(Items from a dataset)
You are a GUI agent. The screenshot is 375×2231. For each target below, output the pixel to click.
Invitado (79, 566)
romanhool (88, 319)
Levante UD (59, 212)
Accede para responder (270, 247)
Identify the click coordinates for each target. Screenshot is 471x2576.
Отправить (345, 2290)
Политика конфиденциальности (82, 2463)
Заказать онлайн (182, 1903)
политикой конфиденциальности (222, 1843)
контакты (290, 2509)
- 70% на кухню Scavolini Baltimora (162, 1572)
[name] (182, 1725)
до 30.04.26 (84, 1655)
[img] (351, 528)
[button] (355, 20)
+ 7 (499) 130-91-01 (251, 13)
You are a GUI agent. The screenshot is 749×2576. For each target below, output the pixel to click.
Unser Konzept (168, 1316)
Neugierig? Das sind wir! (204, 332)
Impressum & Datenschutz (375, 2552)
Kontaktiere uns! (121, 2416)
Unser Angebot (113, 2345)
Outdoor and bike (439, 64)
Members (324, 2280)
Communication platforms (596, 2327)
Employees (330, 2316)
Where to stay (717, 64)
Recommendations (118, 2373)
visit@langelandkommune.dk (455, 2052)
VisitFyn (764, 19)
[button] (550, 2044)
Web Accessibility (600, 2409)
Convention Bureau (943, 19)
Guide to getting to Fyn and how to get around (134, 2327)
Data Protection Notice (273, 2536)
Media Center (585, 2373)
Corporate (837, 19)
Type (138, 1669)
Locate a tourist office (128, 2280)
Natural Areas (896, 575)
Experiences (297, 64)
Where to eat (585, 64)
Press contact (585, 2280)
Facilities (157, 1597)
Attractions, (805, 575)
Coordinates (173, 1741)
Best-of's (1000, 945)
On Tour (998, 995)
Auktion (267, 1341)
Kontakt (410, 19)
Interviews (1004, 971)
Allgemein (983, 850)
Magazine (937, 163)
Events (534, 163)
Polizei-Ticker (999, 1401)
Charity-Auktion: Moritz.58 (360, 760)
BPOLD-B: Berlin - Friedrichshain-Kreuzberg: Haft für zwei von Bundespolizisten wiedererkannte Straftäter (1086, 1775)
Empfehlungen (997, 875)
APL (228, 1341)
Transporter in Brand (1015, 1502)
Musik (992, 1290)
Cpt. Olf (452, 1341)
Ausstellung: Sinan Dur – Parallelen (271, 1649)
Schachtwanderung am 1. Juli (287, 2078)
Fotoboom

Goal:
Write out all the records again, replacing "Where to eat" with "Places to eat" and leaving everything else unchanged.

Exercise output:
You are a GUI agent. The screenshot is 375×2231. For each target below, output the pixel to click.
Invitado (79, 566)
romanhool (88, 319)
Levante UD (59, 212)
Accede para responder (270, 247)
Identify the click coordinates for each target. Screenshot is 471x2576.
Отправить (345, 2290)
Политика конфиденциальности (82, 2463)
Заказать онлайн (182, 1903)
политикой конфиденциальности (222, 1843)
контакты (290, 2509)
- 70% на кухню Scavolini Baltimora (162, 1572)
[name] (182, 1725)
до 30.04.26 (84, 1655)
[img] (351, 528)
[button] (355, 20)
+ 7 (499) 130-91-01 (251, 13)
You are a GUI agent. The screenshot is 749×2576. For each target below, output the pixel to click.
Unser Konzept (168, 1316)
Neugierig? Das sind wir! (204, 332)
Impressum & Datenschutz (375, 2552)
Kontaktiere uns! (121, 2416)
Unser Angebot (113, 2345)
Outdoor and bike (439, 64)
Members (324, 2280)
Communication platforms (596, 2327)
Employees (330, 2316)
Where to stay (717, 64)
Recommendations (118, 2373)
visit@langelandkommune.dk (455, 2052)
VisitFyn (764, 19)
[button] (550, 2044)
Web Accessibility (600, 2409)
Convention Bureau (943, 19)
Guide to getting to Fyn and how to get around (134, 2327)
Data Protection Notice (273, 2536)
Media Center (585, 2373)
Corporate (837, 19)
Type (138, 1669)
Locate a tourist office (128, 2280)
Natural Areas (896, 575)
Experiences (297, 64)
Places to eat (585, 64)
Press contact (585, 2280)
Facilities (157, 1597)
Attractions, (805, 575)
Coordinates (173, 1741)
Best-of's (1000, 945)
On Tour (998, 995)
Auktion (267, 1341)
Kontakt (410, 19)
Interviews (1004, 971)
Allgemein (983, 850)
Magazine (937, 163)
Events (534, 163)
Polizei-Ticker (999, 1401)
Charity-Auktion: Moritz.58 (360, 760)
BPOLD-B: Berlin - Friedrichshain-Kreuzberg: Haft für zwei von Bundespolizisten wiedererkannte Straftäter (1086, 1775)
Empfehlungen (997, 875)
APL (228, 1341)
Transporter in Brand (1015, 1502)
Musik (992, 1290)
Cpt. Olf (452, 1341)
Ausstellung: Sinan Dur – Parallelen (271, 1649)
Schachtwanderung am 1. Juli (287, 2078)
Fotoboom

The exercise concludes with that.